Fixed cell labeling You can also fix the labeled cells. Fix by mixing 1:1 with 5% glut + 100mM HEPES pH 8.0 in ASW, which is the fix for the EM and seems to preserve the morphology well.

Thought experiment: You will observe that a subset of slow swimming cells stains with the WGA. Can you design an experiment to test whether the slow swimming cells that stain are the cells from which colonies will develop? Protocol 4: Monitoring prey capture by live choanoflagellates

Overview 1. Settle choanoflagellates in glass-bottom dish with galena crystals (we have done this for you) 2. Mount dish on microscope for imaging 2. Add small amount of fluorescent bacteria and image instantly

Reagents/Materials − P20 and P200 pipettes and pipette tips − galena crystals − glass-bottomed dishes − GFP-expressing Enterobacter aerogenes

0. We will culture choanoflagellates in the presence of galena crystals to encourage them to orient and attach parallel to the plane of the microscope stage.

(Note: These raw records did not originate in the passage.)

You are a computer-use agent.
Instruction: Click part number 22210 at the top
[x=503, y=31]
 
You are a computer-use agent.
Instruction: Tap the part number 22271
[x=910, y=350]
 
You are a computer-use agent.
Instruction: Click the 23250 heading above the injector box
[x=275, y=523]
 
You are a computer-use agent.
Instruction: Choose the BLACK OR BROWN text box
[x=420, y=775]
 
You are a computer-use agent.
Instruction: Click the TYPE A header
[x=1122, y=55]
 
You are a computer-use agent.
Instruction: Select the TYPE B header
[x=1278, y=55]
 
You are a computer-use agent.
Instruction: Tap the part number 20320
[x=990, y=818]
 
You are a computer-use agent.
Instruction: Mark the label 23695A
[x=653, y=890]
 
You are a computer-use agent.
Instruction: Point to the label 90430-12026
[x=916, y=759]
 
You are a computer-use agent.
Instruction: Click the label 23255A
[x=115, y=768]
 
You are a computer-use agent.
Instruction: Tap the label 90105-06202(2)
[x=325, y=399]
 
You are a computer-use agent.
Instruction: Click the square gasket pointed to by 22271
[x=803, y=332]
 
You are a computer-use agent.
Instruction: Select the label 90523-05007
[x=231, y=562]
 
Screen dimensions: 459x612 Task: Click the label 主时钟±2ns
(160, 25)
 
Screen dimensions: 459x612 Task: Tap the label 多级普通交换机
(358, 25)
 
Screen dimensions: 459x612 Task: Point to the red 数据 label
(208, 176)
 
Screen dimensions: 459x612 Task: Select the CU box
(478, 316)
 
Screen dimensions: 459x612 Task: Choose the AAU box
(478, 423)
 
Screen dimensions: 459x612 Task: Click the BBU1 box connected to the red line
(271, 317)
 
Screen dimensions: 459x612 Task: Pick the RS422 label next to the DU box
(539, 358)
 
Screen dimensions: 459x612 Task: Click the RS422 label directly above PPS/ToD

1. Place culture dish on microscope stage and focus on cells that have attached to the vertical surfaces of the galena crystals (so that you are imaging them from the side)

2. Pick a colony of GFP-expressing Enterobacter aerogenes into 100 ul of choanoflagellate cereal grass media and mix.

3. Add a small volume (1-2 ul) of bacteria to choanoflagellate culture on microscope. Watch them feast! It happens fast, so don't blink.